Moses commands the Israelites to bring the first fruit of the gifted land to the altar. The fruit is not a gift to the temple, but it should be shared among the Levites, the oppressed, the afflicted resident aliens. The alien identity of Israel is the center of their faith. They always need to remember their alien identity in Egypt. Moses needs them to remind themselves of God’s faithfulness and steadfast love when they were oppressed and afflicted resident aliens in Egypt. He commands them to offer a liturgical recitation along with their first fruits. “The recitation is confession of faith similar in form to the Christian creeds, which are also structured as narratives.”[2]
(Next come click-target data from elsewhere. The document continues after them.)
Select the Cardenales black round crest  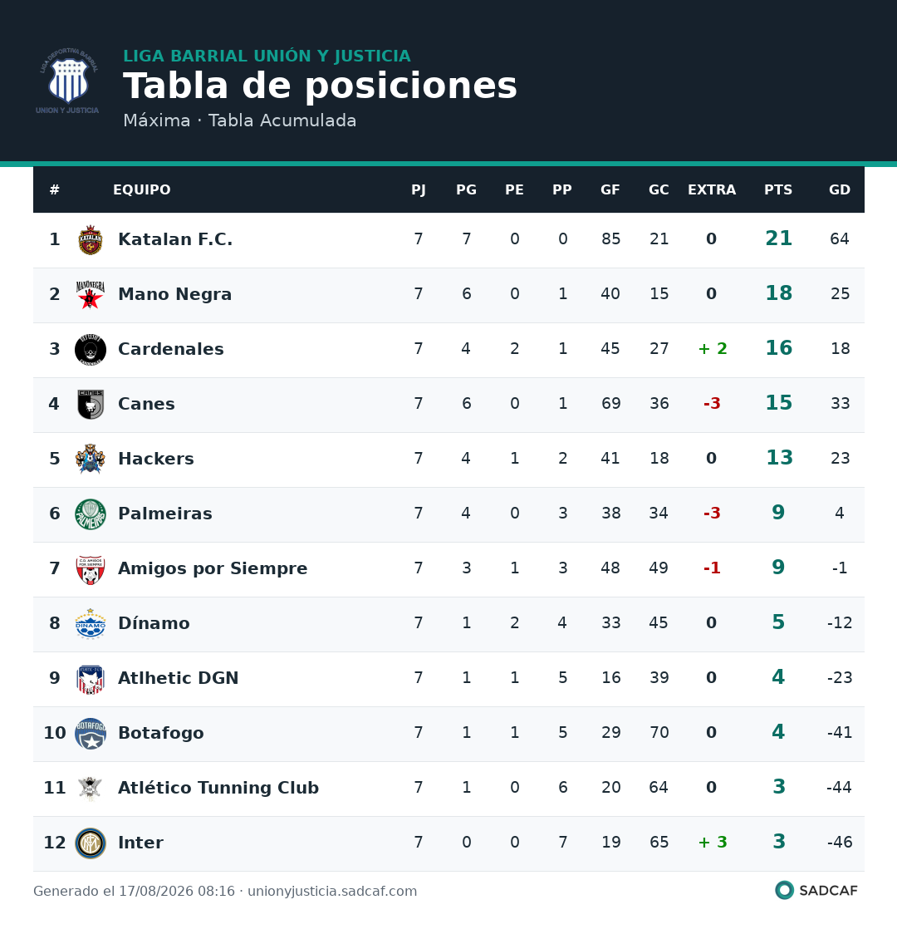pos(91,350)
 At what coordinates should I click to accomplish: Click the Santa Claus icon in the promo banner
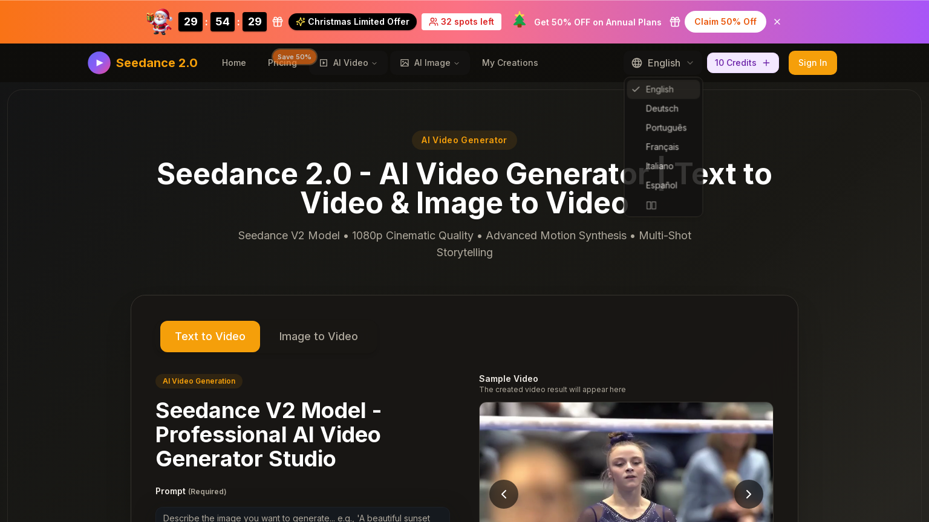click(x=158, y=21)
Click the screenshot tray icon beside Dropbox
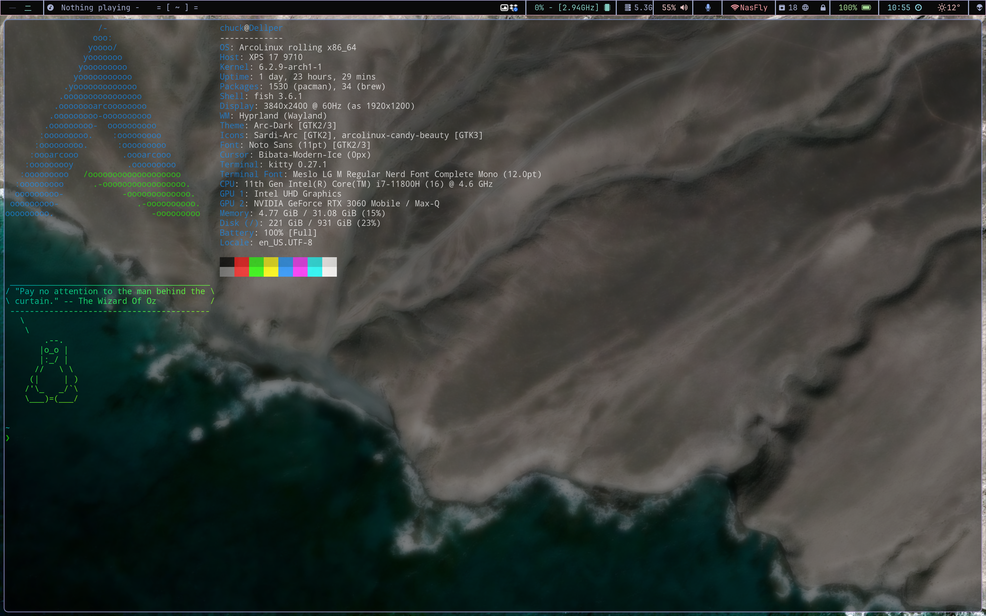This screenshot has height=616, width=986. click(x=504, y=7)
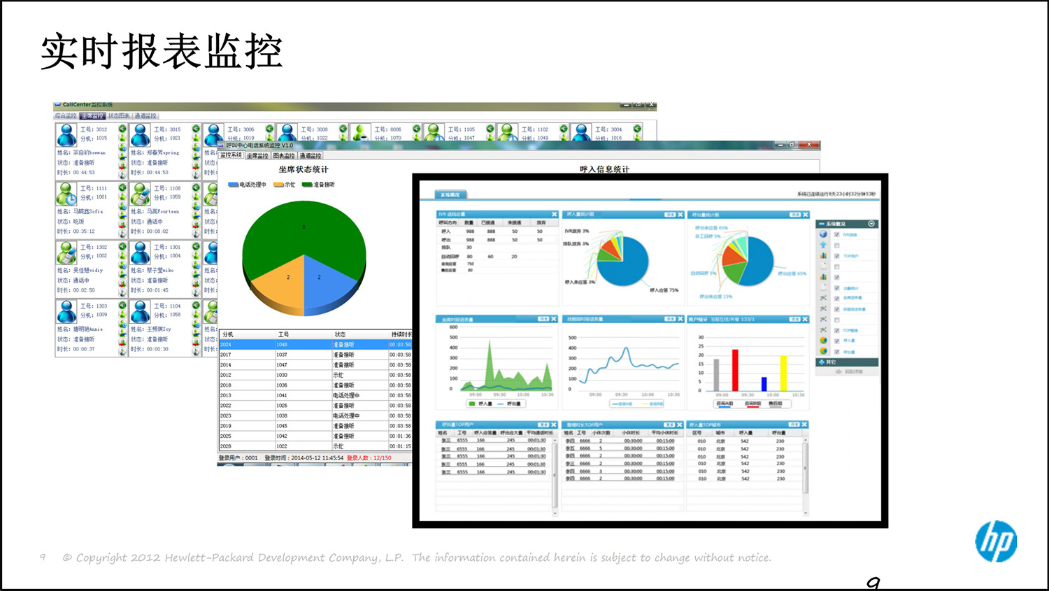Click top green arrow icon in agent 3012 card
This screenshot has width=1049, height=591.
122,129
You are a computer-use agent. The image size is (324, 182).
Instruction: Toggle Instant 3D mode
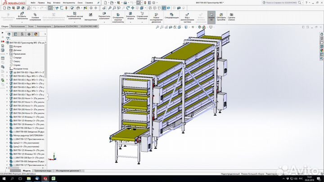click(x=211, y=17)
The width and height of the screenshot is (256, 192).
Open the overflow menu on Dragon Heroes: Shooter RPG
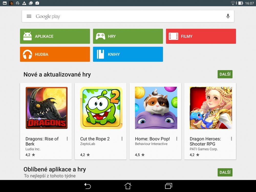[x=231, y=138]

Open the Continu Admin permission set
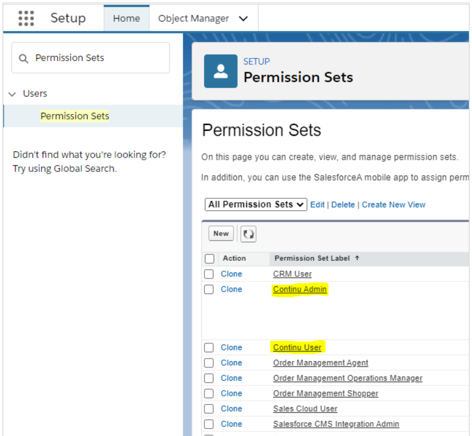pos(300,289)
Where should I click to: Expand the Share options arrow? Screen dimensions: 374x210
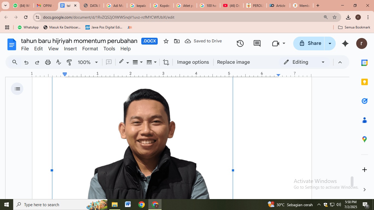[330, 43]
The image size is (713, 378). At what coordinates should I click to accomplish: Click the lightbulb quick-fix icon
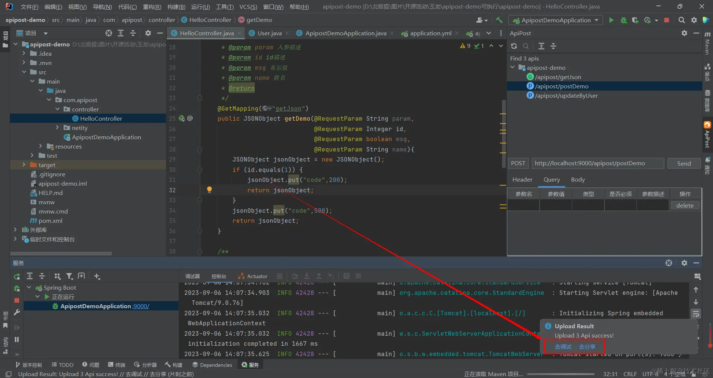coord(209,190)
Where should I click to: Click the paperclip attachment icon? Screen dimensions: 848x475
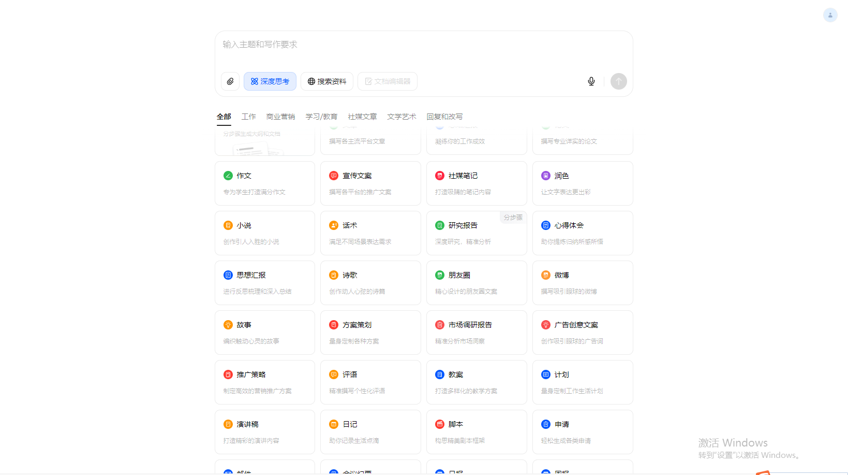pos(230,81)
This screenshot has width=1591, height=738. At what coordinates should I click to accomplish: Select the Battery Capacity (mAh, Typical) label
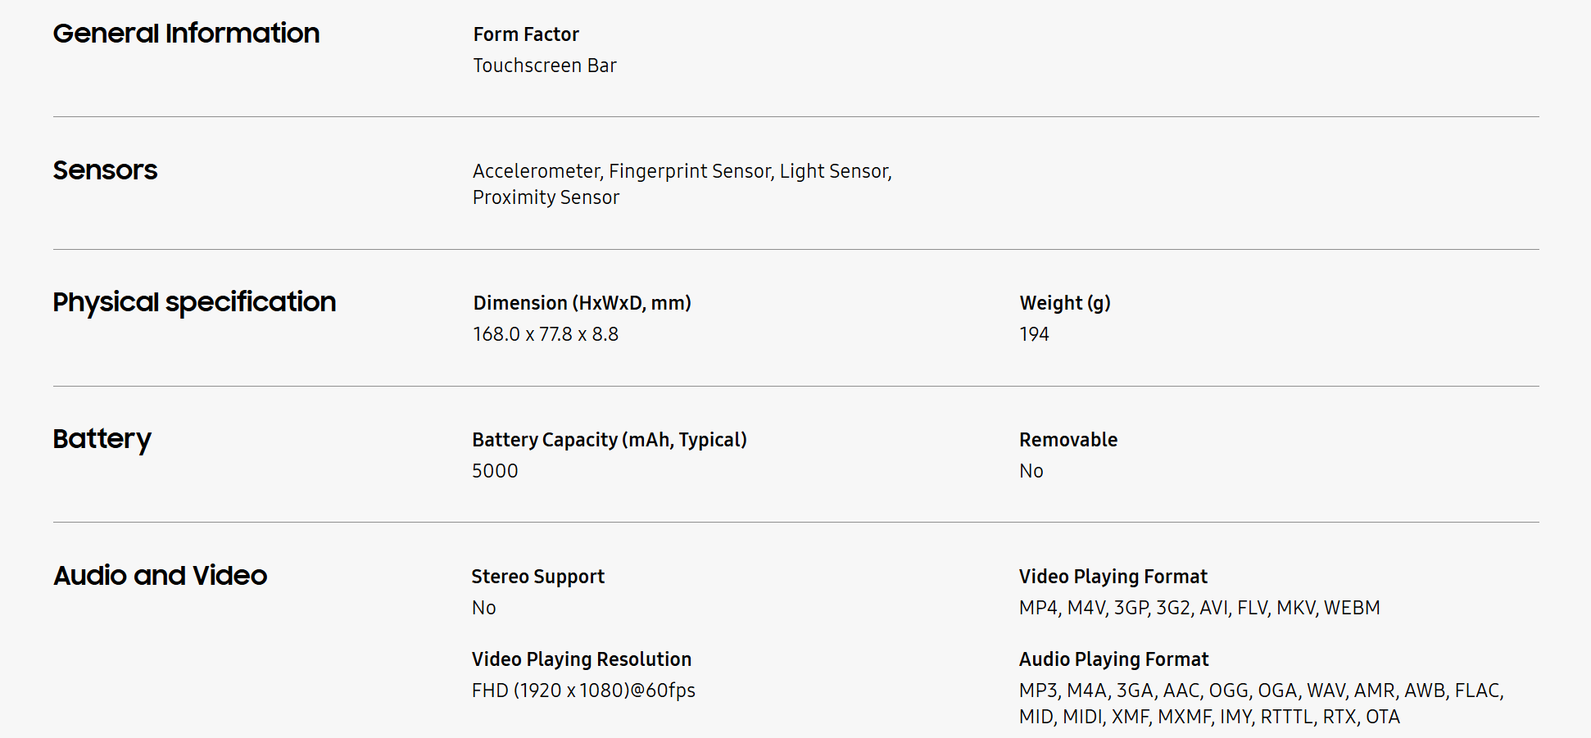(x=610, y=440)
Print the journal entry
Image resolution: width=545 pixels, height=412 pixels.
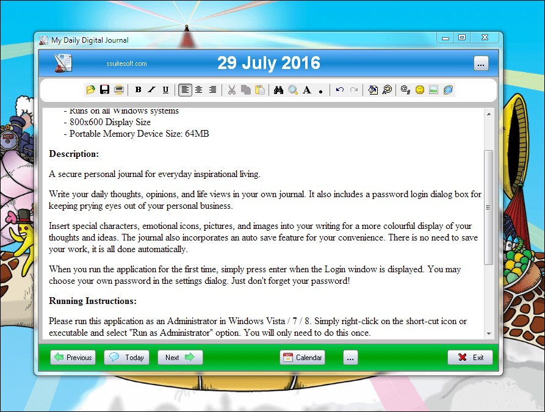tap(118, 90)
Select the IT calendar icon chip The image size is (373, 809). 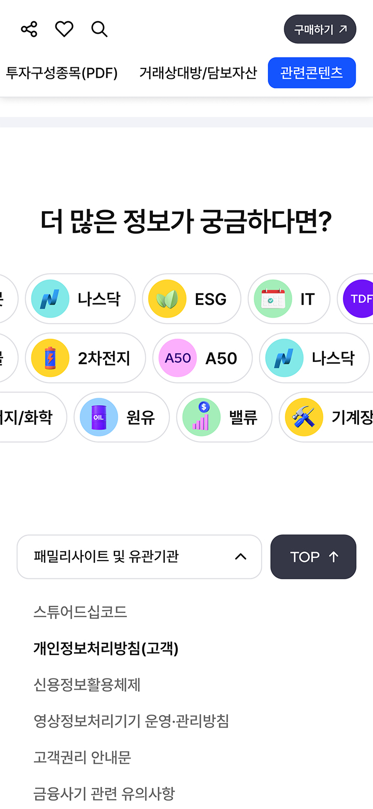pos(289,299)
Because the Israelites were oppressed and afflicted resident aliens in Egypt, Moses commanded them to sympathize with the resident aliens and the Levites by sharing the bounty of the land with them. The Levites were landless Israelite tribe. They did not inherit land because God was their portion. They were dedicated priests of God. The Israelites were obligated to take care of the Levites. They also needed to support the resident aliens among them. The Israelites shared a common story with the resident aliens because they were resident aliens in Egypt. An alien in Hebrew is (gēr); Scholar K. J. Tromp summarizes the use of gēr in the Old Testament as the following:

An alien (gēr) being, ‘a man who (alone or with his family) leaves village and tribe because of war, famine, epidemic, or blood guilt and seeks shelter and residence at another place, where his right of landed property, marriage, and taking part in jurisdiction, cult and war has been curtailed.[3]

 

All of us are immigrants to this country. All of us share a common story with the new coming immigrants. All of us resonate one way or another with the story of the immigrants. This Sunday is the first Sunday of Lent. We focus on fasting and meditation. We come to worship services on Sundays and Wednesdays to be fed spiritually and contemplate on the passion of Christ. But the question is, what do you do for your afflicted neighbor when you leave the church? What do you do for the resident alien in your neighborhood after you finish meditating on the word of God? How do you express your faith? Giving up food is not the only answer. The answer is to take care of those who are powerless and disadvantaged. The Levites and the resident aliens are all over our country. How do you share the love of Jesus Christ with them? The book of Deuteronomy reminds the Israelites and us that God acts on behalf of the disadvantaged and blesses them with abundance. But God also invites us who experienced hardship and redeemed by God to act on behalf of the disadvantaged in the same way that God has acted. Jesus is inviting us to bless the afflicted resident aliens and the marginalized with abundance. This is the kind of fasting that God enjoys. Let us become agents of Jesus Christ in the world by redeeming the vulnerable and blessing the marginalized among us.

 


Oppressed [1] William Yarchin, “Commentary On Deuteronomy 26: 1-11,” Working Preacher, accessed March 8, 2019, https://www.workingpreacher.org/preaching.aspx?commentary_id=2761.

[2] Brian C. Jones, “Commentary On Deuteronomy 26: 1-11,” Working Preacher, accessed March 8, 2019, https://www.workingpreacher.org/preaching.aspx?commentary_id=3989.

[3] K. J. Tromp, “Aliens and Strangers in the Old Testament,” Vox Reformata (2011): 23.